Cansado de utilizar el
mismo latiguillo en cada y una de mis emociones, guardo la sombrilla
y dejo la playa desierta, desenmascarando al horizonte que no cansa
de insinuar un miedo enfermizo, mitad tierra, mitad aire. Chasqueo
los dedos al ritmo que marca mi corazón y me adentro en la
complejidad de lo absurdo, en un mundo de cristal cargado de la
resonancia de millones de manos ocultas a la espalda que van
chasqueando los dedos, constantemente, de principio a fin, sin
detenerse, pero por una vez solamente. Colgado de mis manecillas me
dedico a bromear con unas prostitutas mientras nos pasamos la pipa en
algún rincón de la noche. Alguien me susurró al oído que
intentaron encontrar la madre en mi cadáver y sólo hallaron un
silencio frío que hizo desaparecer al momento.

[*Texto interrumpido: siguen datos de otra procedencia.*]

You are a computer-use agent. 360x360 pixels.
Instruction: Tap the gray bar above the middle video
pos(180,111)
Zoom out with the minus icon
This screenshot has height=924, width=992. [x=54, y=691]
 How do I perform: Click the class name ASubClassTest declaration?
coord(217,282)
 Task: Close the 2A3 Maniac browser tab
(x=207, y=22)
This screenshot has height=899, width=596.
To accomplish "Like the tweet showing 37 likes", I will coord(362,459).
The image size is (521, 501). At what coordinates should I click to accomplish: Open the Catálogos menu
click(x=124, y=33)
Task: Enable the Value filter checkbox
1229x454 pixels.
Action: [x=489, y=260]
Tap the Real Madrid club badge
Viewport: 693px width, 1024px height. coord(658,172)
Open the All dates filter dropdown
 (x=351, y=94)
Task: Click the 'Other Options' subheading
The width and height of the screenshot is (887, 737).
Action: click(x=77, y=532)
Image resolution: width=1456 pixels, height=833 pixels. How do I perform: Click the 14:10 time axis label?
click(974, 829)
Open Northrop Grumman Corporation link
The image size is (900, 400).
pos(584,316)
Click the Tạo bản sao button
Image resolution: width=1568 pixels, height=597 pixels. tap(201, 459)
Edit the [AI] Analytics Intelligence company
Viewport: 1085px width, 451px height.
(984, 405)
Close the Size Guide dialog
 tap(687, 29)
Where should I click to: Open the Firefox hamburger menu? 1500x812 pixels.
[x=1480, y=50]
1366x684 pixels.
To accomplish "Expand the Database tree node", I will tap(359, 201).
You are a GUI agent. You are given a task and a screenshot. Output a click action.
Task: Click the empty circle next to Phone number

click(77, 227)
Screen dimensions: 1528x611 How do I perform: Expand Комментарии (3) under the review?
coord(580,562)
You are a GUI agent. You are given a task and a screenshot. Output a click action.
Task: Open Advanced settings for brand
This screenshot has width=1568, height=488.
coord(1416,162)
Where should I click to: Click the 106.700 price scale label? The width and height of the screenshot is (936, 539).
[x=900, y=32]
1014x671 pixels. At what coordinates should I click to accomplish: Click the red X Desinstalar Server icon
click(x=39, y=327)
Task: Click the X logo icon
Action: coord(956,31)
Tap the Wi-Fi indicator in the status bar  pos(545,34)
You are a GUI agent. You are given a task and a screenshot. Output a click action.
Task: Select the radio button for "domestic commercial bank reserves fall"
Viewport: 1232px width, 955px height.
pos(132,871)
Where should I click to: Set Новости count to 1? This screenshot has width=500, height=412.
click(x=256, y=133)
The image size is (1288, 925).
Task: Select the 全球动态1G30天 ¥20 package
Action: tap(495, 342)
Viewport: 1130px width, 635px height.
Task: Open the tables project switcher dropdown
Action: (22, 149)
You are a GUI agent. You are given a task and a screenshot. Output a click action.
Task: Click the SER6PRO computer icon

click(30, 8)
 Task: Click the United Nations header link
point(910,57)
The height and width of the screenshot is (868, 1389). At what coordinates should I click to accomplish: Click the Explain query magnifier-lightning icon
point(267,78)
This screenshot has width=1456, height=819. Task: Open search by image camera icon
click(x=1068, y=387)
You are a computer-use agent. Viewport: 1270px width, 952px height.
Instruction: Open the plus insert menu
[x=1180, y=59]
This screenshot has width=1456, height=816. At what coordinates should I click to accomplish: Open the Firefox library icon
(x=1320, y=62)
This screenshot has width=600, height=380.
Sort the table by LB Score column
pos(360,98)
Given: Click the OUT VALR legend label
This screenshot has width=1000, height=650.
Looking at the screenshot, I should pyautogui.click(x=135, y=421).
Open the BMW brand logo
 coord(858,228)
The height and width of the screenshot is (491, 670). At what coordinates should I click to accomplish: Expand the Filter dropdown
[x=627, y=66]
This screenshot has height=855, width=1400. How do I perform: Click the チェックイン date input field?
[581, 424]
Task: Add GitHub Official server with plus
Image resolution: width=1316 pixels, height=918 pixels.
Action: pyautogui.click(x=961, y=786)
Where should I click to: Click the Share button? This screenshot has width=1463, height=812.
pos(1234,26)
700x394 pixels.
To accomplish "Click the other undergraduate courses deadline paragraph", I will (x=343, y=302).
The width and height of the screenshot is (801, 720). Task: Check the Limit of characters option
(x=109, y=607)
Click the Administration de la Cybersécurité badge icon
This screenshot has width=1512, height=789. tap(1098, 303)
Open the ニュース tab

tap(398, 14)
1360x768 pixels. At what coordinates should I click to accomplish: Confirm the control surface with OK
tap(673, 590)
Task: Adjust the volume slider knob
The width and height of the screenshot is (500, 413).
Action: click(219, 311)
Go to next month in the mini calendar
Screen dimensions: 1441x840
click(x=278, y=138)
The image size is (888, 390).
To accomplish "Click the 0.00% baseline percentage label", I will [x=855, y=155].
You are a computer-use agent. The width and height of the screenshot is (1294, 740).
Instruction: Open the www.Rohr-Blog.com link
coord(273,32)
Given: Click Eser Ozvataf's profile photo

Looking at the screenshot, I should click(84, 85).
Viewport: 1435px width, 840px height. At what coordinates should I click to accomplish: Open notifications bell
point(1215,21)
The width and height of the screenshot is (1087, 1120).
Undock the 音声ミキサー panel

Como no hago caso a
rumores, me echo a reír y mis carcajadas cubren con su manto de
indiferencia el cementerio cercano. Alguien llamó a una ambulancia,
mientras un chico intentaba volver de Oz, con los bolsillos vacíos,
como un eco que intenta devolver a la nada su silencio. Lázaro, hay
días en los que sería mejor no levantarse.